How to complete this task
What you produce should be every line from the data that includes "screenshot".

##### Data

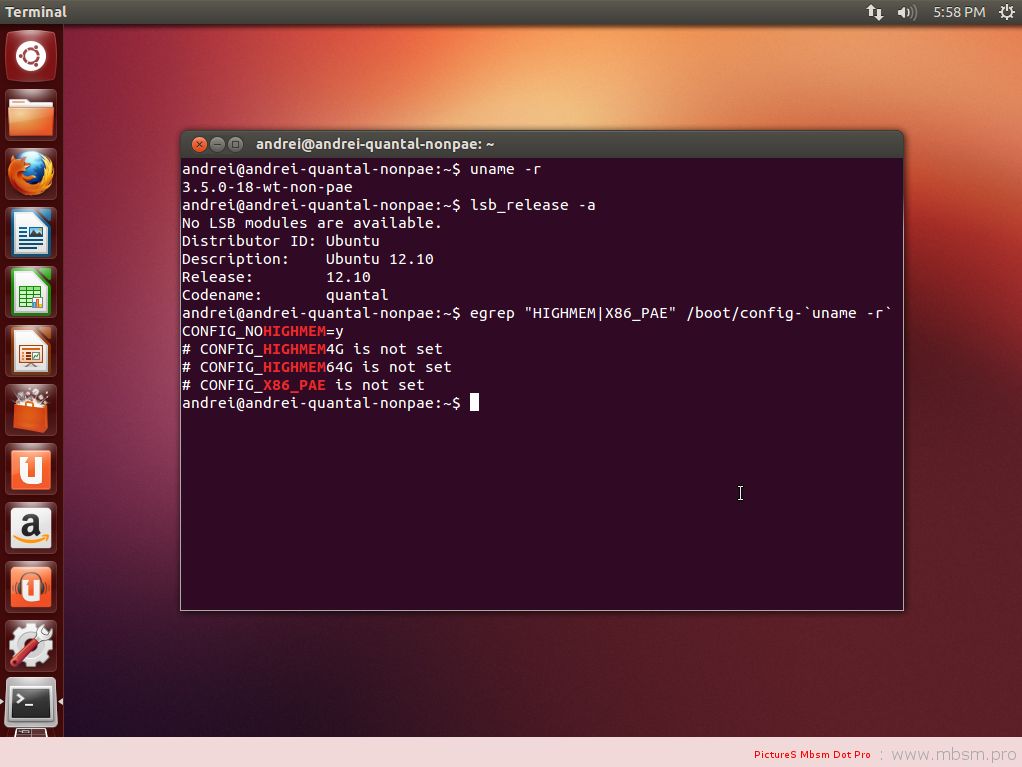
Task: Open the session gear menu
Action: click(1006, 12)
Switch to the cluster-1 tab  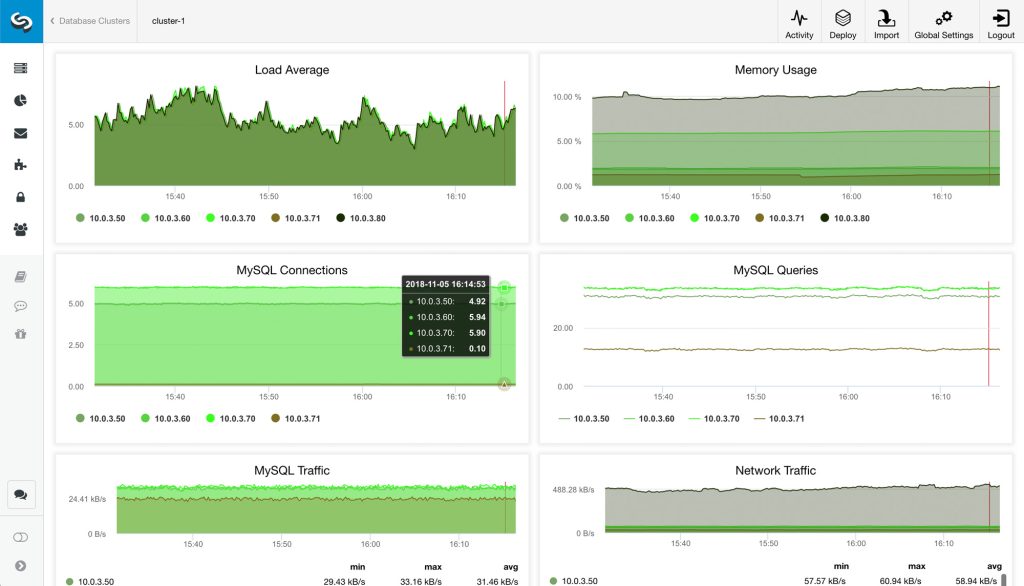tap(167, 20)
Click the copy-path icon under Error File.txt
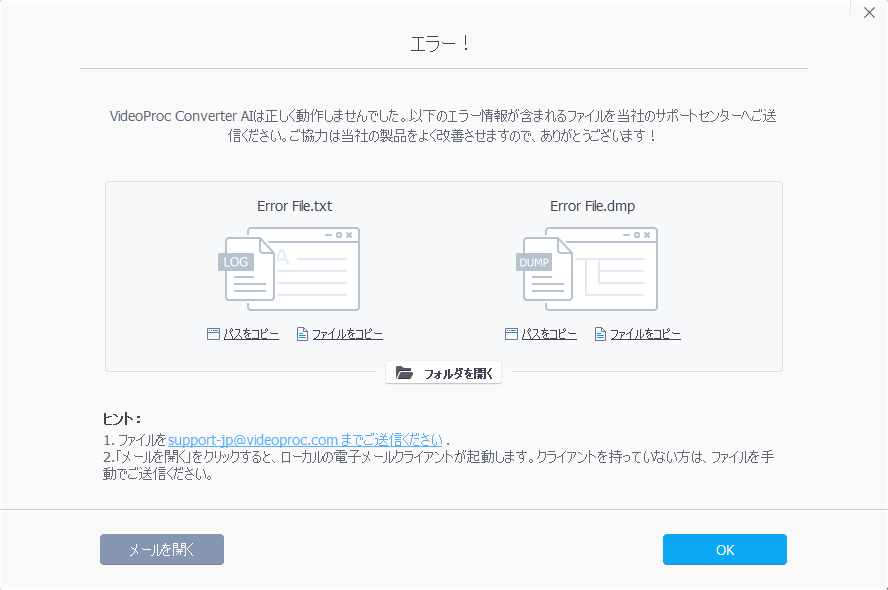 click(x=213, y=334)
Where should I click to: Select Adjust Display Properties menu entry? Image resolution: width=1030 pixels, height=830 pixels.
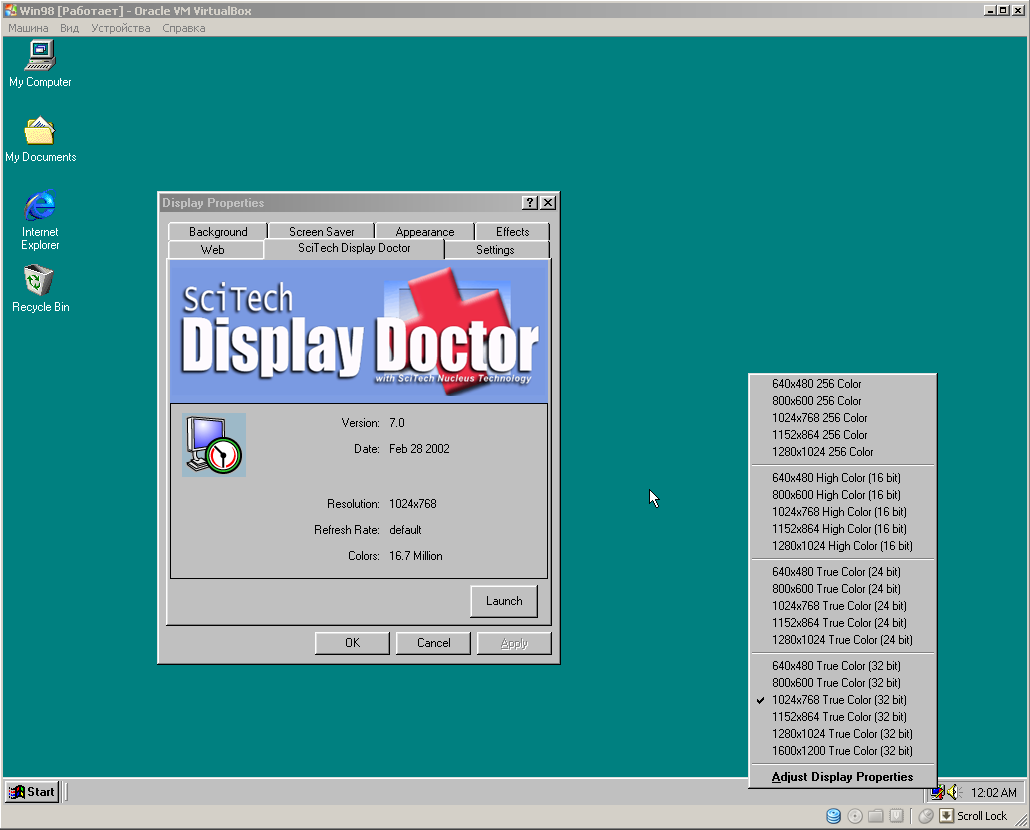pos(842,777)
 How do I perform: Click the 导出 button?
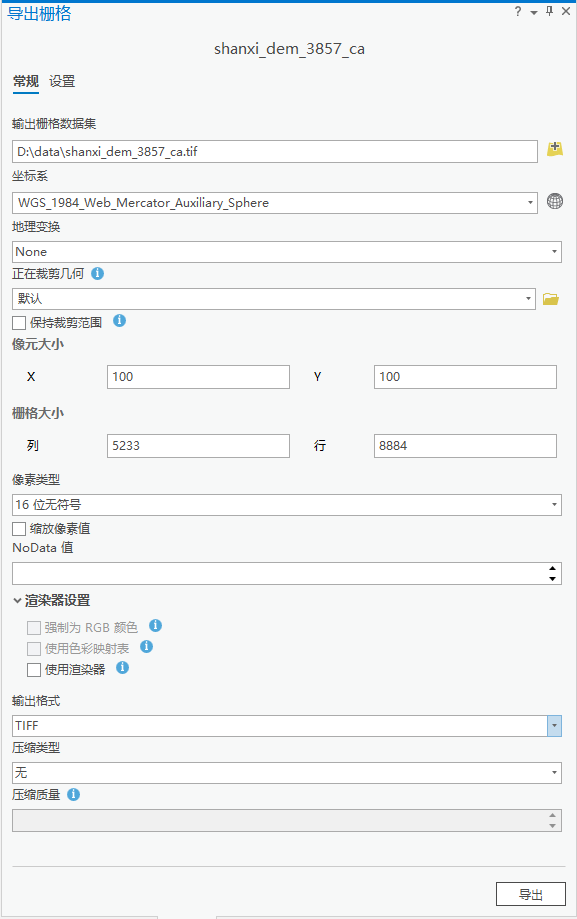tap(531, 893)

##########
##### Data

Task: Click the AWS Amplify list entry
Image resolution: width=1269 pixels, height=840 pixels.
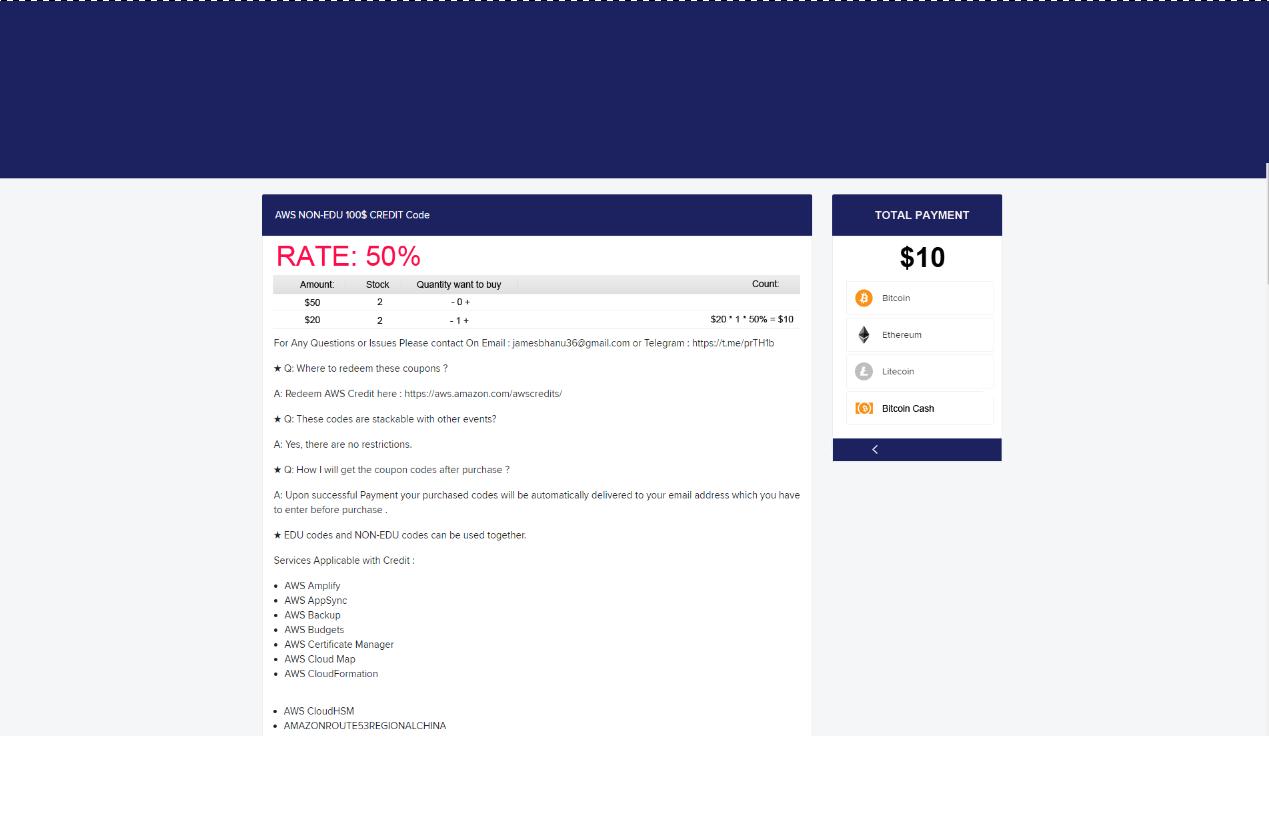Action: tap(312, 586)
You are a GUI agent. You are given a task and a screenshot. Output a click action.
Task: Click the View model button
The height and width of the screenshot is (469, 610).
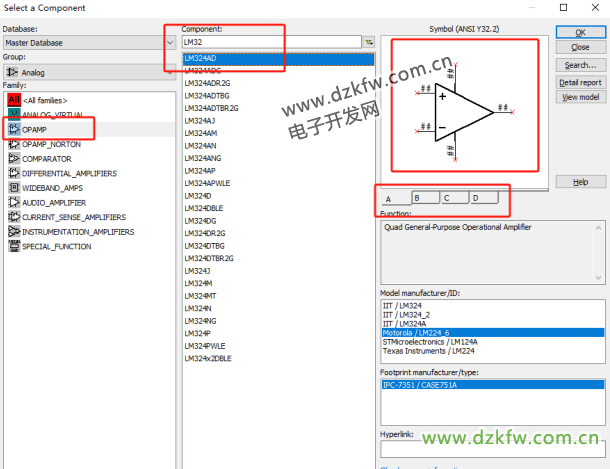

##########

Completed task
You are a GUI agent. You are given a task and a screenshot. Output a click action.
The height and width of the screenshot is (469, 610).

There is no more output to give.